> **Work request**
Find the string "computer" in the records. Copy each line that has it.

........

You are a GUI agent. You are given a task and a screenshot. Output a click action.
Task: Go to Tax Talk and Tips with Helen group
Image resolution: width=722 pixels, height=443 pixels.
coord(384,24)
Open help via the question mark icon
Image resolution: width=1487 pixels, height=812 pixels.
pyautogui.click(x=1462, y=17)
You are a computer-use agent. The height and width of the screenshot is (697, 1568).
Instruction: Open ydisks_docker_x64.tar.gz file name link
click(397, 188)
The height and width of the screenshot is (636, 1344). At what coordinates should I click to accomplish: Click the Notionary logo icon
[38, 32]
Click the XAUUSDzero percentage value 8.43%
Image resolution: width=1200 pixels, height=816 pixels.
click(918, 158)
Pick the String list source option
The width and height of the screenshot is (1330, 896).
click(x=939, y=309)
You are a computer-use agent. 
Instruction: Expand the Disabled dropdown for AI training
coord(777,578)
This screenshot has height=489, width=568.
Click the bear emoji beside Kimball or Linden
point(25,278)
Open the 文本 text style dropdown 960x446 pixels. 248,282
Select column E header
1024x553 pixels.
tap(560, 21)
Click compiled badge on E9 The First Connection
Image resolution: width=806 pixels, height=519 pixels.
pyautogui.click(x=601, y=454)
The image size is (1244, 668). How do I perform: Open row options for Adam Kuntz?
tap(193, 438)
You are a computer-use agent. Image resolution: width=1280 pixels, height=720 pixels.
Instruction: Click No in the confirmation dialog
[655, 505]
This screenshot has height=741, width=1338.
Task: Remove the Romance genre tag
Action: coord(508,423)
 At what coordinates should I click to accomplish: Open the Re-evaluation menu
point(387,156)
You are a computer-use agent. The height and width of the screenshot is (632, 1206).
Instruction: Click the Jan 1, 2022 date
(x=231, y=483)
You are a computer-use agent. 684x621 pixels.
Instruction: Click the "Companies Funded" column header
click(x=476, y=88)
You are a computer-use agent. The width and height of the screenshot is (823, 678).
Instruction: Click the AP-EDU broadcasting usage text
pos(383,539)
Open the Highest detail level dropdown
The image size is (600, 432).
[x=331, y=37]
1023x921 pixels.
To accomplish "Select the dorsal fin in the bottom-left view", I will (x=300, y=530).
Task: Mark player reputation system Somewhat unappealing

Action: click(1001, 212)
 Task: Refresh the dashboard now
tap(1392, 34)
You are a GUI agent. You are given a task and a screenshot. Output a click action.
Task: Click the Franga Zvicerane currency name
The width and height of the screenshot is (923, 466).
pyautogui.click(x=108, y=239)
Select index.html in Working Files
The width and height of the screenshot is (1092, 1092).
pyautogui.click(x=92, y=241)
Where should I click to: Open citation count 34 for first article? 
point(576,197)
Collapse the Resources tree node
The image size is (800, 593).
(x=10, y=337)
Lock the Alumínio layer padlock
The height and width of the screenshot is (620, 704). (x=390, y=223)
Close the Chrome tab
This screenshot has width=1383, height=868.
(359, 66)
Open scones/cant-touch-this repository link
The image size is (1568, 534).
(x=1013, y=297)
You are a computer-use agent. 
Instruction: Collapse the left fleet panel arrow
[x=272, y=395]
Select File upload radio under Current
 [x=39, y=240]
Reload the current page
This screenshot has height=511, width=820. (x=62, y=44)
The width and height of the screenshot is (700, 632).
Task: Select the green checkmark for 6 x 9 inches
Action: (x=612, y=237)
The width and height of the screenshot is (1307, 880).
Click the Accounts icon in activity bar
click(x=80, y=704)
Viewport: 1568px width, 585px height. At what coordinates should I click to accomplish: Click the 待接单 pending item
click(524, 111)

........

> **Response to the exercise**
You are a computer-use agent. The height and width of the screenshot is (697, 1568).
You are a computer-use agent. 
You are a computer-use agent. Image resolution: width=1280 pixels, height=720 pixels.
You are a computer-use agent. The height and width of the screenshot is (632, 1206).
You are a computer-use agent. 684x621 pixels.
You are a computer-use agent. The width and height of the screenshot is (823, 678).
You are a computer-use agent. 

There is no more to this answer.